● PROBLEM:
Restate word for word the line with "ĐỘI TUYỂN U11/U13 QUỐC GIA (36, 1922)" and all lines after it; please stop only at the end of the listing below.
[EXERCISE MATERIAL]
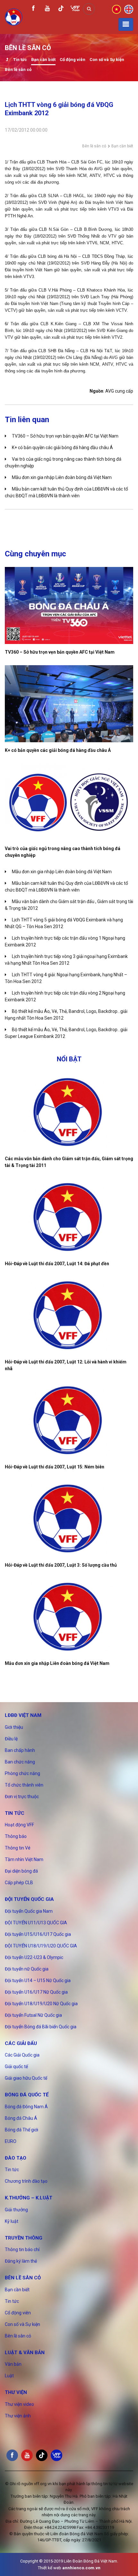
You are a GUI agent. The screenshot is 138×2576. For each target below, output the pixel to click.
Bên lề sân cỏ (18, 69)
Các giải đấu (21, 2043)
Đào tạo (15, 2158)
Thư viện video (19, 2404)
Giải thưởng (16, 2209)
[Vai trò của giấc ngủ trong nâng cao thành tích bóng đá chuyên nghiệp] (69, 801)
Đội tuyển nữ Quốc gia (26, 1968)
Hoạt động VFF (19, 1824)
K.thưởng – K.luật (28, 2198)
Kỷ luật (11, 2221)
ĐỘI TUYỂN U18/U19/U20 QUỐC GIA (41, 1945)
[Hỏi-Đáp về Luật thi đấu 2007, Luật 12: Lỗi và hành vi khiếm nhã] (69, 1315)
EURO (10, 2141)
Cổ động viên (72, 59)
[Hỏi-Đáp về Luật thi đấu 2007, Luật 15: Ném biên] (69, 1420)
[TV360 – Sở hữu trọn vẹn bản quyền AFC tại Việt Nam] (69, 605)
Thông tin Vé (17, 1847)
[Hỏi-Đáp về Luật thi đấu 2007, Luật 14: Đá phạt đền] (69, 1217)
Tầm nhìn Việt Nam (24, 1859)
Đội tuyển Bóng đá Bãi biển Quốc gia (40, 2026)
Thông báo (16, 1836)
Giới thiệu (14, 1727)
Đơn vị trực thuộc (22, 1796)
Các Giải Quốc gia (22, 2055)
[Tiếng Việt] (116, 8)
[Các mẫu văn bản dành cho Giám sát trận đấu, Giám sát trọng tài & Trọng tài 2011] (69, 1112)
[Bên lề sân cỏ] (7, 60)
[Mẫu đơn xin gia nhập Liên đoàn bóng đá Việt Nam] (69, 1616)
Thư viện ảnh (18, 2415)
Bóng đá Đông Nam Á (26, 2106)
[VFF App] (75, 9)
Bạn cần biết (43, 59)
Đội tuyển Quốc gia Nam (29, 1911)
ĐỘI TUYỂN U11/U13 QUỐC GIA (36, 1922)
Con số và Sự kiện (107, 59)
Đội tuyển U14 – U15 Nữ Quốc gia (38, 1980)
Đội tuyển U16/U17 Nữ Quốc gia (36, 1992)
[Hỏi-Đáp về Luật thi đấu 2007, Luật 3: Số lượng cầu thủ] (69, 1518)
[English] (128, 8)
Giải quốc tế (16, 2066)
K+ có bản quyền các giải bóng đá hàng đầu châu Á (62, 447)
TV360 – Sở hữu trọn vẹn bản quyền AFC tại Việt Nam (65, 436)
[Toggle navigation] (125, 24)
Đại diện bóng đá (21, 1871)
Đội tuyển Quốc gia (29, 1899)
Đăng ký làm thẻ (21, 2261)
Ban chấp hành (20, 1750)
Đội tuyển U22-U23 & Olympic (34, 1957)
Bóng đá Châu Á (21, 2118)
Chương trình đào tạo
[/EXERCISE MATERIAL]
● RESPONSE BOX:
ĐỘI TUYỂN U11/U13 QUỐC GIA (36, 1922)
Con số và Sự kiện (107, 59)
Đội tuyển U14 – U15 Nữ Quốc gia (38, 1980)
Đội tuyển U16/U17 Nữ Quốc gia (36, 1992)
[Hỏi-Đáp về Luật thi đấu 2007, Luật 3: Số lượng cầu thủ] (69, 1518)
[English] (128, 8)
Giải quốc tế (16, 2066)
K+ có bản quyền các giải bóng đá hàng đầu châu Á (62, 447)
TV360 – Sở hữu trọn vẹn bản quyền AFC tại Việt Nam (65, 436)
[Toggle navigation] (125, 24)
Đại diện bóng đá (21, 1871)
Đội tuyển Quốc gia (29, 1899)
Đăng ký làm thẻ (21, 2261)
Ban chấp hành (20, 1750)
Đội tuyển U22-U23 & Olympic (34, 1957)
Bóng đá Châu Á (21, 2118)
Chương trình đào tạo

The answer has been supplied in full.